Unlike this comment.

------
jmharvey
The old Zagat did the scammy thing where they made it easy to pay for a
subscription but forced you to spend 90 minutes on the phone to cancel it.
Google may have turned it into a dime-a-dozen app that's not as useful as the
old version, but at least they're not trying to make a fast buck off of people
who don't want to be their customers.

------
logn
I don't get the article's point. They had me on agreeing there are too many
geo-social food apps. Then they lost me when they slammed Zagat for not being
one.

------
some_guy_there
I installed Zagat app once after they were acquired by Google, and they kept
on sending me spam after spam, with opt-out.
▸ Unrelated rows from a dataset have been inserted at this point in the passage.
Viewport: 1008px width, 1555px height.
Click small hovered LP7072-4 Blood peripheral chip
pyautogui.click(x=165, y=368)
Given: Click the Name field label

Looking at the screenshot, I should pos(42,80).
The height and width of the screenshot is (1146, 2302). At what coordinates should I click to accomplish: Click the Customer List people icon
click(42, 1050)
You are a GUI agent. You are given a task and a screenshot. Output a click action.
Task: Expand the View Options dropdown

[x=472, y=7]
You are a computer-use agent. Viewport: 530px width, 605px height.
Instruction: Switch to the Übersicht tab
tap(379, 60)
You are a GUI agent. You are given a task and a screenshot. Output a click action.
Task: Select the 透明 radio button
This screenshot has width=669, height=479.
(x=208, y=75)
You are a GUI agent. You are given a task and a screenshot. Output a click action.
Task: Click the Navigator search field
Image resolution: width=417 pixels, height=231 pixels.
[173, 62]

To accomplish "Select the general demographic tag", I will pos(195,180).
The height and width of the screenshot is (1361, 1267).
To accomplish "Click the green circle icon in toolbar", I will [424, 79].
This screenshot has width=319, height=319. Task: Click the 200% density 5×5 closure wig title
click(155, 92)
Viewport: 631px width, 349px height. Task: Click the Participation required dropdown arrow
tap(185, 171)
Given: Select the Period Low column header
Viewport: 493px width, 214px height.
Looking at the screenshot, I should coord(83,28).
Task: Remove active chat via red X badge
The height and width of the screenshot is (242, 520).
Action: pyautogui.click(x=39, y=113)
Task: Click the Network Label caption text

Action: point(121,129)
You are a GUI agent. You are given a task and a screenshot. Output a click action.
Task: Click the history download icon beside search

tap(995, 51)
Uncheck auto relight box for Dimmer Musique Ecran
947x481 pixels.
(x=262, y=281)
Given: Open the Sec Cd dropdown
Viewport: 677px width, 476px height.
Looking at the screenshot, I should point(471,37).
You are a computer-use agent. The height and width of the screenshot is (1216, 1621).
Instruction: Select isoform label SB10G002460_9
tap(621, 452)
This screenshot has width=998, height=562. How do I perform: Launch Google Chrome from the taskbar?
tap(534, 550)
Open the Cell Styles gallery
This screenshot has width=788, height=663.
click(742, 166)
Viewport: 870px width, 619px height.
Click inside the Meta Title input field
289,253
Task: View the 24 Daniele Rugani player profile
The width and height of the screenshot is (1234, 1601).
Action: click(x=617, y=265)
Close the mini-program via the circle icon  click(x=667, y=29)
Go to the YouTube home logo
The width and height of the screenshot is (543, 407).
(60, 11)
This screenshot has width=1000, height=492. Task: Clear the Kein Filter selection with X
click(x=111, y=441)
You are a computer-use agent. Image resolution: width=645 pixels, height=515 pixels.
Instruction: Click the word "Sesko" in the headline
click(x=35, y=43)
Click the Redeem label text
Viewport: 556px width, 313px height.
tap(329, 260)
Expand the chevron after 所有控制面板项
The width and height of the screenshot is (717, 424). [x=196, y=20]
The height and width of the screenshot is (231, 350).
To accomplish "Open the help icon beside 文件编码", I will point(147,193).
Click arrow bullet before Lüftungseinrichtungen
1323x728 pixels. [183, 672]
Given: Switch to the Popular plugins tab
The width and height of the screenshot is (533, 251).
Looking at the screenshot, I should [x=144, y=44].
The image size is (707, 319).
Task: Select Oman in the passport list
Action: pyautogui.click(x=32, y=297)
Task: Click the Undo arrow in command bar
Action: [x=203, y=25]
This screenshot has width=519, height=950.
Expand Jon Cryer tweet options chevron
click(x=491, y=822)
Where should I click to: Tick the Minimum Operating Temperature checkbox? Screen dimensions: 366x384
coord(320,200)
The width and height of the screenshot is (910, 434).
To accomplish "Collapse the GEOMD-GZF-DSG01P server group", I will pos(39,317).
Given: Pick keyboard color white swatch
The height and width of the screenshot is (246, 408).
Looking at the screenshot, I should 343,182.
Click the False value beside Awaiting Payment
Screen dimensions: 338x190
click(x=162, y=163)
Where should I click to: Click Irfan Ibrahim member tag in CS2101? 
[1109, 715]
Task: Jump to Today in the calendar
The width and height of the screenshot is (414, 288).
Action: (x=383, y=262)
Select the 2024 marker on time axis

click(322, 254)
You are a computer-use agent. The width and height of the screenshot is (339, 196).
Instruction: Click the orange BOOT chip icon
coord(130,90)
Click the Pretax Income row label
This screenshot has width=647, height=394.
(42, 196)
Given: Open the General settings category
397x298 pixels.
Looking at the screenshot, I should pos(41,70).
I won't even try the new app
anymore.

------
lotso
The old Zagat app was probably the best food app I've used on my iPhone. The
new one doesn't even let me search beyond the ~6 cities listed in it.
Terrible.

------
sytelus
May be a related story: [http://www.businessinsider.com/google-zagat-
story-2013-6](http://www.businessinsider.com/google-zagat-story-2013-6)

------
ashbrahma
Looks like all their international locations are gone.

------
gojomo
Maybe they can sell it to Yahoo.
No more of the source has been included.